You will have many advisors, you will work with lawyers who will also be able to explain all this to you. Alright, let's follow these three steps, so the first step is for our safes to become and We already know this because we have already done the calculation that these safes are going to become 15 of the company, so 15 of the company means 15 of the total fully diluted shares, both common shares and preferred shares, so investors get preferred shares that have a different set of rights and privileges than common shares, which is what the founders and employees get, so we have enough information here in the cap table that we have here to calculate what is the actual number of shares here because we know that they are going to be 15 of the total shares issued, so we know that they are 85 of the total shares issued, so we know what our total is and then once we get the totals, we can calculate what is five percent of that and what is ten percent of That's right, after a little algebra, these are the numbers that appear, so now, at this point, we have 11 million 764,705 shares in total because they are preferred shares plus common shares.

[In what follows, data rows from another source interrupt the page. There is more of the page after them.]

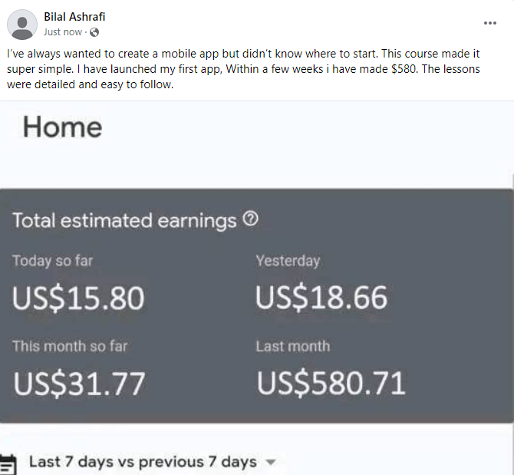This screenshot has height=475, width=514.
Task: Select the US$18.66 yesterday earnings value
Action: tap(321, 298)
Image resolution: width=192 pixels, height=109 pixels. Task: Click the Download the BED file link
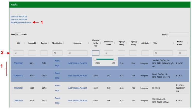pos(19,20)
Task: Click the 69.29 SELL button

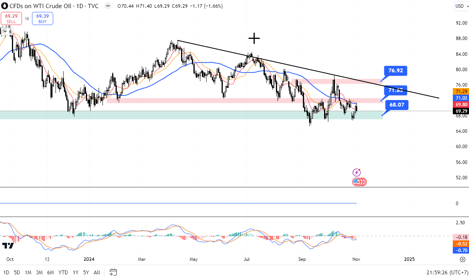Action: click(11, 18)
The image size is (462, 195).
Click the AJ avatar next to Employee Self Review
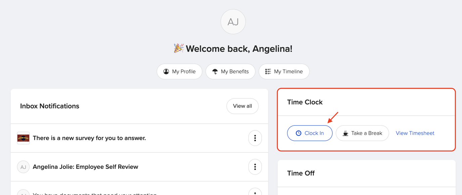[23, 167]
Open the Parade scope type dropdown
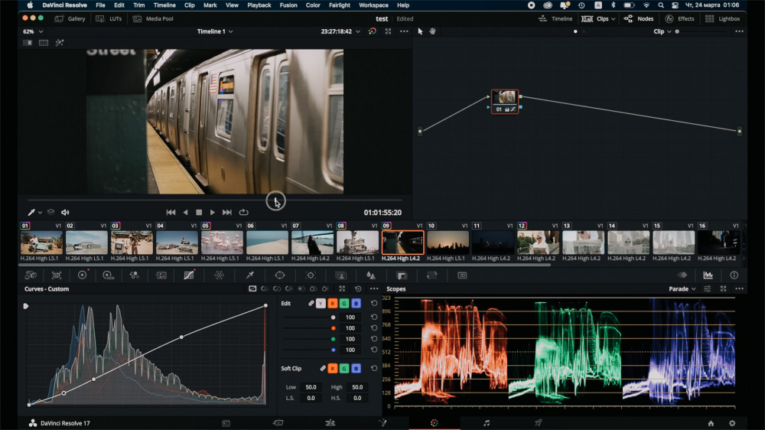Image resolution: width=765 pixels, height=430 pixels. (682, 289)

Our first safe investor, who we said was going to have five percent, has 588,000 shares, which is 5 percent of that 11.7 million, and our second safe investor has 10 percent. Now it's important to remember that this is part of a whole process, it's part of the journey through those three steps that are happening in a quoted round, and you'll never actually see your cap table looking like this. This is just one step in the calculation, but it's just to break it down so you can see where that 15 percent comes from and you can also see here that when they said that the founders instead of owning um 92.5 they owned about 78.
You can see that here because they've been diluted by those 15 just like um employees with their options, so this is the post money safes part. after the safes have been converted, but before anything else has happened regarding the price round, everything is fine, so the next step is, oh, we have to have a question, okay, so, the percentage of uh, if you can't come back, then five percent ten percent that has nothing to do with the wholesituation and they said they were fine, so the question is if the five and ten percent have nothing um yeah, okay, so yeah, so the five and ten percent is based on the valuation limit in the safe and , therefore, assuming that the round valuation with price is higher than the valuation limit in the safe, then this is only looked at with reference to the safe and is only connected to existing shareholders of um in very rare circumstances . that the price round is lower than the valuation cap of the safe, then actually these safe investors will get a better deal because they will sell their shirt and their safes will become at the same price as the series that the investors have, um , which is a lower price. than the valuation limit, so there is actually a chance that this could increase.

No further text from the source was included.